VedhaR
VedhaR

Reputation: 507

OpenCL - clCreateBuffer size error. Possible work arounds?

After investigating the reason why my program was crashing, I found that I was hitting the maximum for a buffer size, which is 512Mb for me (CL_DEVICE_MAX_MEM_ALLOC_SIZE).

In my case, here are the parameters.

P = 146 (interpolation factor)
num_items = 918144 (number of samples)
sizeof(float) -> 4

So my clCreateBuffer looks something like this:

output = clCreateBuffer(
        context,
        CL_MEM_READ_ONLY,
        num_items * P * sizeof(float),
        NULL,
        &status);

When the above is multiplied together and divided by (1024x1024), you get around 511Mb which is under the threshold.

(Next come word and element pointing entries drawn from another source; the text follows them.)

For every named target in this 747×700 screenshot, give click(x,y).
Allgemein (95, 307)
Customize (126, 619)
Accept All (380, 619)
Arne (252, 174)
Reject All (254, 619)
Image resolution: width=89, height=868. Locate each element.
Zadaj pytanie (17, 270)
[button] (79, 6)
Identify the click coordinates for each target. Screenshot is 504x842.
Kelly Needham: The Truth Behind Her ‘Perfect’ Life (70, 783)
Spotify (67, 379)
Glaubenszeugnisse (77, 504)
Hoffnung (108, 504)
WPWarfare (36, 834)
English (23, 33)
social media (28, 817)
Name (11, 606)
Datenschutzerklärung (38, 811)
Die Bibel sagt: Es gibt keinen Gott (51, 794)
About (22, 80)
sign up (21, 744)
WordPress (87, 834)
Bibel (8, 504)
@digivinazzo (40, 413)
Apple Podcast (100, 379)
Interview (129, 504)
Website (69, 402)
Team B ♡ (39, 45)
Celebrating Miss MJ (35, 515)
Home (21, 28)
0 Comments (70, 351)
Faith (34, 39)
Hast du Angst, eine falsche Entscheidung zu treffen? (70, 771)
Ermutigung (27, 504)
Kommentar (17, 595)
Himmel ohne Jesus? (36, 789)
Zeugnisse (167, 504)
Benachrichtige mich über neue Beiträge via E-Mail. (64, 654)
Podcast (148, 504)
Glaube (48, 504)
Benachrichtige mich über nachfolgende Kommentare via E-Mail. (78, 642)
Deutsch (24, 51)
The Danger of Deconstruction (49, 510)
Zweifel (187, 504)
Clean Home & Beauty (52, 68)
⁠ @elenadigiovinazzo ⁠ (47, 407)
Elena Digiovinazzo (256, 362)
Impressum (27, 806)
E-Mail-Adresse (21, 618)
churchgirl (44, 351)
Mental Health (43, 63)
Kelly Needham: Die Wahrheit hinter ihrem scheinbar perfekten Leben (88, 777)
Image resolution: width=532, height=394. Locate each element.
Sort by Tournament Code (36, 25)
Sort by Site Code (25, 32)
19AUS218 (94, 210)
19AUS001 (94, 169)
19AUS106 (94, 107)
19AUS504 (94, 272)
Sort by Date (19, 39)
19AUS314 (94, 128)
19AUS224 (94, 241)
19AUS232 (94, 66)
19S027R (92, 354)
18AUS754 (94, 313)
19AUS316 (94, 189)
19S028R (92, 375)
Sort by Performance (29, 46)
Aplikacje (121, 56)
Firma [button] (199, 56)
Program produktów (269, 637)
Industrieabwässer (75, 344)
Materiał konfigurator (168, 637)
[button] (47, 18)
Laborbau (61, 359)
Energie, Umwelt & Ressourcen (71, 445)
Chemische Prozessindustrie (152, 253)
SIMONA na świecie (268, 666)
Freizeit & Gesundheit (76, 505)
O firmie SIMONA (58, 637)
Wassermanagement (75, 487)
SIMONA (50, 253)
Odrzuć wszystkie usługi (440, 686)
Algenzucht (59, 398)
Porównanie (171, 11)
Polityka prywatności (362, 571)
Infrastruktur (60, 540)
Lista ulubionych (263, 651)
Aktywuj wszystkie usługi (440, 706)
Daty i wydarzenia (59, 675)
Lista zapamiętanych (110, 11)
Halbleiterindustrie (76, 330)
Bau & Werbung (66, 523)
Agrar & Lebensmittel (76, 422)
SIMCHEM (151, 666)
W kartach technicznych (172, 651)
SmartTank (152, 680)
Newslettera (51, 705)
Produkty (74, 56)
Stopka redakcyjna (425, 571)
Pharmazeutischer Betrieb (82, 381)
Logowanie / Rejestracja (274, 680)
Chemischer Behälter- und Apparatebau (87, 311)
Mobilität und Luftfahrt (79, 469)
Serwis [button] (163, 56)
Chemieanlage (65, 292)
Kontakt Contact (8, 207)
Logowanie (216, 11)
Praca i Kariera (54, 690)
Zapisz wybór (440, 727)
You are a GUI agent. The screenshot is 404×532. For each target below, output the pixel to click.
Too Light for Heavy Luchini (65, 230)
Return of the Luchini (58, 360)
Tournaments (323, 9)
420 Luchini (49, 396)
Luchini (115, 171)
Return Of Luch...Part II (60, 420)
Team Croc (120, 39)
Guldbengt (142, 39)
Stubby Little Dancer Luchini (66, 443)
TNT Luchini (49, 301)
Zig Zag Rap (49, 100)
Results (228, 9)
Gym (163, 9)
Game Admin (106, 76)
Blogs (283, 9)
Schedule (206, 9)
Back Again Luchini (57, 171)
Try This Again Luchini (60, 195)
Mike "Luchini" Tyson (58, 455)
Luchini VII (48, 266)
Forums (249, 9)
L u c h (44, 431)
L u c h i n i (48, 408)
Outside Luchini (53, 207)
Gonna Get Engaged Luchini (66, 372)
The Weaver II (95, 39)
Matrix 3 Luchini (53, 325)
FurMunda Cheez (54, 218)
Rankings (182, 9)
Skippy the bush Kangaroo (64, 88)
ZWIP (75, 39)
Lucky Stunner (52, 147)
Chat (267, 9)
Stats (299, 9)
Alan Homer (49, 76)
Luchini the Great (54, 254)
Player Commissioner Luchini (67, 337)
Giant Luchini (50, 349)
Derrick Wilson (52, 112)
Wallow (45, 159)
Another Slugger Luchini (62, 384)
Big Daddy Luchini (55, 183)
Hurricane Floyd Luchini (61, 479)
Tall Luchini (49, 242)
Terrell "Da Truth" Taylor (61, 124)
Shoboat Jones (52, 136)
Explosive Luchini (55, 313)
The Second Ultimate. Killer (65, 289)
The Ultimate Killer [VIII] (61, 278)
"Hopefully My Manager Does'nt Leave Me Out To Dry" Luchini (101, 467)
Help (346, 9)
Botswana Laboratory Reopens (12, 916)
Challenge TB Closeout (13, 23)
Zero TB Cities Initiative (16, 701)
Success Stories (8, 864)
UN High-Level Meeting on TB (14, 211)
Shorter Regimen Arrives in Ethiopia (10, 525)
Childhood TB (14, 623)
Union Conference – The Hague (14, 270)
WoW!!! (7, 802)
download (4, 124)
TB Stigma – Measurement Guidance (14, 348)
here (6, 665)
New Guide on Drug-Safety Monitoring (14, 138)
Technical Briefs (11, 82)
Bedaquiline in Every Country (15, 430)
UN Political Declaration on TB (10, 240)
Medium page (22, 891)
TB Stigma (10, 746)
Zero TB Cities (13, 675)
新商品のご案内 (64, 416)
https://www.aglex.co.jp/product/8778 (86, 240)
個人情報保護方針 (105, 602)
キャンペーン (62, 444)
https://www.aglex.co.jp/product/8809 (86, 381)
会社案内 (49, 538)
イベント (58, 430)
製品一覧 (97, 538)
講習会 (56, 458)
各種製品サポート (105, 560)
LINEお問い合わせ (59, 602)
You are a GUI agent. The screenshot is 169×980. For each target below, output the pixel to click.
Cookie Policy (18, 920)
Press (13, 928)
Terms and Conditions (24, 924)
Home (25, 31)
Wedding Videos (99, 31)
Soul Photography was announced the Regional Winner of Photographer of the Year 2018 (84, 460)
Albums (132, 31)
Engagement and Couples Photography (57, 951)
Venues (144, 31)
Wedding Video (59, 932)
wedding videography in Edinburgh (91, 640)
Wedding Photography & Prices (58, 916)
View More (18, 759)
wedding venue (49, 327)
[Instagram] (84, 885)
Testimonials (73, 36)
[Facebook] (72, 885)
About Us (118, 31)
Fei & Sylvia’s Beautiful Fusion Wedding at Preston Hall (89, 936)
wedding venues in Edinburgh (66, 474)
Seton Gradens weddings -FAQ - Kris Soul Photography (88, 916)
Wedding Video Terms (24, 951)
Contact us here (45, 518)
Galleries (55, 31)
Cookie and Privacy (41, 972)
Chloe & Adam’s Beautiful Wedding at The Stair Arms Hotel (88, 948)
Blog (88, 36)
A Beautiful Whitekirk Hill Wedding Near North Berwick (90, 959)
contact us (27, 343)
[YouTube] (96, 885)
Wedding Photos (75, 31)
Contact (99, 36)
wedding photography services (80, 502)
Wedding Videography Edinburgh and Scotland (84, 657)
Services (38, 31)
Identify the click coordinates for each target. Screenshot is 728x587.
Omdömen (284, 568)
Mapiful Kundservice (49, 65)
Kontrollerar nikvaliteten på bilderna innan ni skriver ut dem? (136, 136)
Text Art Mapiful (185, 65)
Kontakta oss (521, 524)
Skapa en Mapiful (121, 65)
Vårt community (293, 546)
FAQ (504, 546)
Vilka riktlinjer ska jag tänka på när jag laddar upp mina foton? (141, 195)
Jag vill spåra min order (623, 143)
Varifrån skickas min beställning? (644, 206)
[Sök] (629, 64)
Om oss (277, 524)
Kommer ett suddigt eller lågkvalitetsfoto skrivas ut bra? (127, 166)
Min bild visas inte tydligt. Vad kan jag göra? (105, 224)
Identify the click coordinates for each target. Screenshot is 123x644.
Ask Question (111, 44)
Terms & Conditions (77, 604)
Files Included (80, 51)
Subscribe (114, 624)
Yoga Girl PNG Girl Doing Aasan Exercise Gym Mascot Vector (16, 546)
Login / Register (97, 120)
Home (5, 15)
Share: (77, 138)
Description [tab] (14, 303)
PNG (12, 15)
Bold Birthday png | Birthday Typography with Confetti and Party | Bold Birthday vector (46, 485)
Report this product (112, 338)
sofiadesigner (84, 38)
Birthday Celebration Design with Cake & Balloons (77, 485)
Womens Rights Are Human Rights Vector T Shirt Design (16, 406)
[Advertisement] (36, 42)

Change any of the parameters to one higher now and it crashes because it will exceed that 512 value.

My questions is, how can I implement the code in a way where I can use block sizes to do my calculations instead of storing everything in memory and passing that massive chunk of data to the kernel? In reality, the number of samples I have could easily vary to over 5 million and I definitely will not have enough memory to store all those values.

I'm just not sure how to pass small sets of values into my kernel as I have three steps that the values go though before getting an output.

First is an interpolation kernel, then the values go to a lowpass filter kernel and then to a kernel that does decimation. After that the values are written to an output array. If further details of the program are needed for the sake of the problem I can add more.

UPDATE Not sure what the expected answer is here, if anyone has a reason I would love to hear it and potentially accept it as the valid answer. I don't work with OpenCL anymore so i don't have the setup to verify.

Upvotes: 3

Views: 2123

Answers (1)

Andreas
Andreas

Reputation: 5301

Looking at the OpenCL specification and clCreateBuffer I would say the solution here is allowing use of host memory by adding CL_MEM_USE_HOST_PTR to flags (or whatever suits your use case). Paragraphs from CL_MEM_USE_HOST_PTR:

This flag is valid only if host_ptr is not NULL. If specified, it indicates that the application wants the OpenCL implementation to use memory referenced by host_ptr as the storage bits for the memory object.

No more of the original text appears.